Marcello Carlino già docente di Letteratura italiana contemporanea, Teoria della letteratura, Storia della critica letteraria, Storia della critica d’arte presso la Sapienza Università di Roma, autore di molteplici pubblicazioni in qualità di esperto del novecento

È una questione di materia e di forma, al dunque: della osmosi che ne decide il rapporto, del moto pendolare che le interessa e ne guida l’interazione, del crescendo e del diminuendo che volta per volta caratterizzano la loro tonalità sullo spartito dell’opera.

Prendiamo le sculture per cominciare. La forma dei corpi, che pure consegue a protocolli antropomorfi convenuti nella tradizione e che risponde alla necessità di un consistere, di un ancorarsi alla solidità e alla pienezza del rappresentato e della rappresentazione, accade che si abrada, cosicché le teste appaiono private di segni di identificazione e le tracce affacciano su un volume ovoidale affrancato da indici di denotazione che dicano di un volto o su di una Venere anadiomene fusiforme, che è solo avvitamento e danza ovvero che è forma implicata nella materia, contenuta nel senso in sé della materia, consustanziale alla memoria della materia.

In parallelo, la forma-memoria della materia, che risulta dalla assorbenza e dalla struttura microcellulare del foglio tra cavità e venature, e che è trasparenza, forma diafana e sfumatura decolorata e astratta albescenza, succede che per opera di stille acquee di colore orientate dalla “ragion poetica” dell’autore, che accarezzano il foglio ascoltandone la materia, assuma profili di forma che tengono del repertorio già definito del visibile, dell’esperienza o percezione formalizzante propria dell’uomo: la forma di petali metafore di danze, di rocce scavate dall’acqua, di dune in ondulazioni morbidamente sovrapposte, di serpentini incuneati calanchi.
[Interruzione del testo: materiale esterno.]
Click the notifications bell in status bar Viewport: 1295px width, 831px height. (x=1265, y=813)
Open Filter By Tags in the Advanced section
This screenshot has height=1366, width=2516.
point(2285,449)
Patrizio Vellucci si muove, assecondando una periodica trascorrenza pendolare, e con ragionata sensibilità, tra l’informale e gli accenni di una figurazione astratta,comunque trattenuta prima di una compiutezza mimetica. E la sua è una riflessione in progress sullo statuto delle immagini.

Di tanto rendono testimonianza i collages fotografici che stanno: tra frammentazione e interezza, tra avvicinamenti e distanziamenti, tra visioni frontali e riprese laterali, tra configurazioni di eventuali preesistenze ed estrazioni suggestive di nuovi affioramenti, tra direzioni rettilinee e curvature e tagli e sagomature dello spazio, tra risucchi centripeti e spinte centrifughe. E queste immagini, ispirate alla filosofia del montaggio, e infatti smontate e rimontate, lavorate con la tecnica del collage, convergono a trattare di spazi urbanizzati, di alberi secolarissimi, di paesaggi naturali, di interni di chiese.

Scriveva Calvino che è dell’uomo, e dell’arte, non conoscere la realtà in sé, ma conoscere la realtà dei livelli nei quali la realtà si mostra e farne pensiero ed esperienza.

Ecco la questione della materia e della forma si declina anche così e questo è un suo esito possibile, qui.